Krebs Cycle and Glucose
For each Glucose molecule, the Krebs Cycle produces 8NADH, 2FADH2, 6CO2, and 2ATP.
Electron Transport Chain (ETC)
Located in the inner membrane of the mitochondria. Oxygen pulls electrons from NADH and FADH2 down the chain to produce 34 ATP. Requires oxygen as the final electron acceptor.
ETC and ATP production
For every FADH2 molecule, 2 ATPs are produced. For every NADH molecule, 3 ATPs are produced. Chemiosmosis is used to produce ATP using the energy of H gradients across membranes to phosphorylate ADP.
ATP Synthase
A protein in the inner membrane of the mitochondria that uses energy of the ion gradient to power ATP synthesis. One ATP can be formed from ADP for every H ion that flows through ATP synthase.
Anaerobic Respiration
In the absence of oxygen, only a few ATP are produced from glucose.
Aerobic Respiration
In the presence of oxygen, many more ATP are produced. Oxygen is used as the final electron acceptor at the end of the electron transport chain.
ATP Production Summary
Glycolysis: 2 ATP, Krebs Cycle: 2 ATP, ETC: 32 ATP. Grand Total: 36 ATP for the whole cellular respiration.
Muscle Fatigue
Large organisms need a lot of ATP to keep fueled. When conducting a high level of activity, breathing doesn't supply enough air for cell activities. Lactic acid accumulation in muscle cells causes cramping and slows down activity.
Oxygen Fermentation
Breathing provides enough oxygen for normal activities, but in high activity, breathing doesn't supply enough air for cells. Oxygen fermentation produces a large amount of ATP.

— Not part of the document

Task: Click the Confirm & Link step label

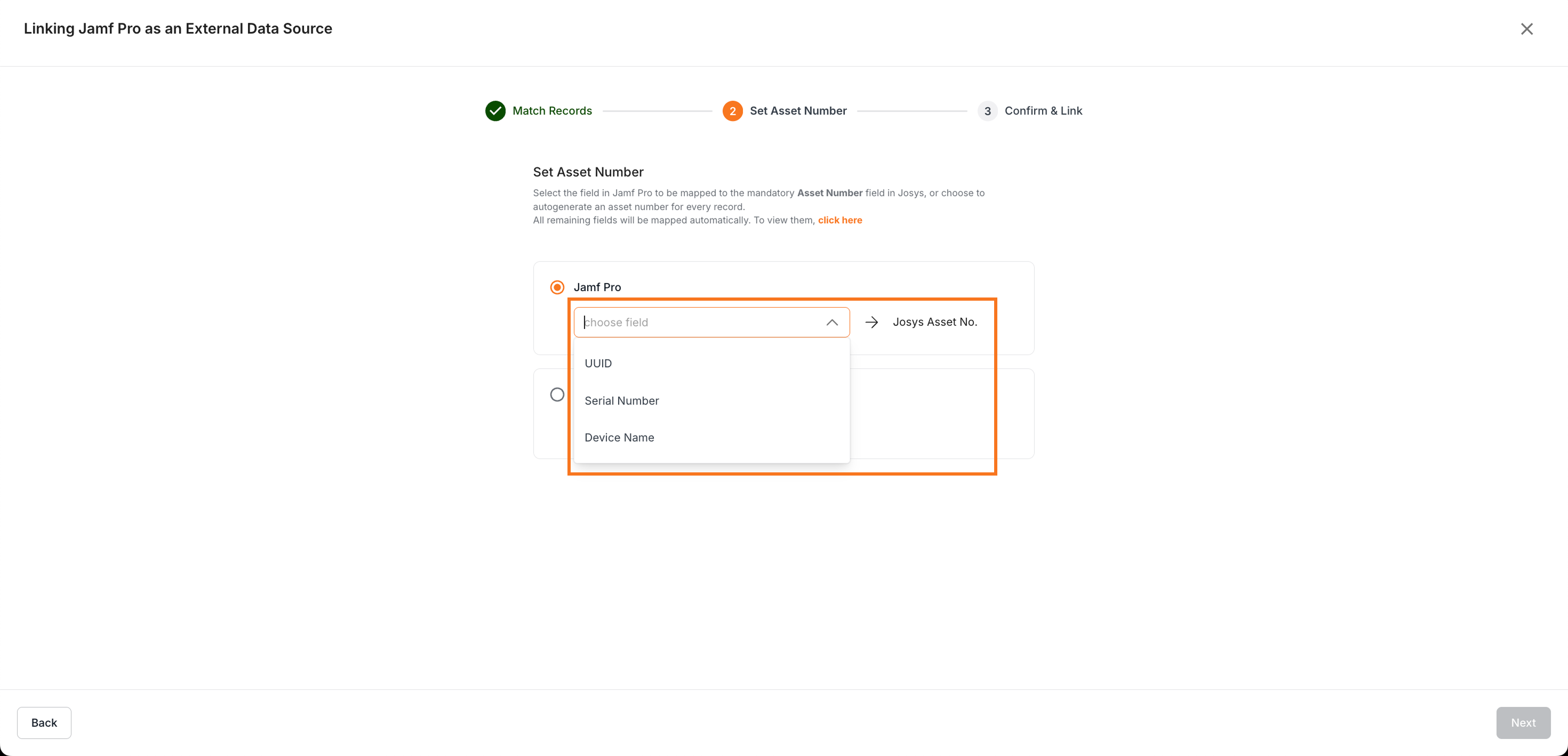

Oxygen Fermentation Summary
Occurs when O2 is not present, known as anaerobic. It is called lactic acid fermentation in muscle cells, which makes muscles tired, and alcoholic fermentation in yeast, producing ethanol. It nets only 2 ATP.
Lactic Acid Accumulation in Muscle Cells
Lactic acid accumulates in muscle cells, causing cramps and slowing down activity. When you begin to breathe normally again, the lactic acid breaks down, and the O2 debt is paid.
Uses of Fermentation
Fermentation is used by yeast, some bacteria, and in the baking, winemaking, brewing, and dairy processing industries. It is used in baking, winemaking, brewing, cheese processing, buttermilk, sour cream, yogurt, sauerkraut, pickles, and the souring of dairy products through lactic acid production by anaerobic bacteria.
Alcoholic Fermentation
Alcoholic fermentation is used to make bread rise, as well as for beer and wine production.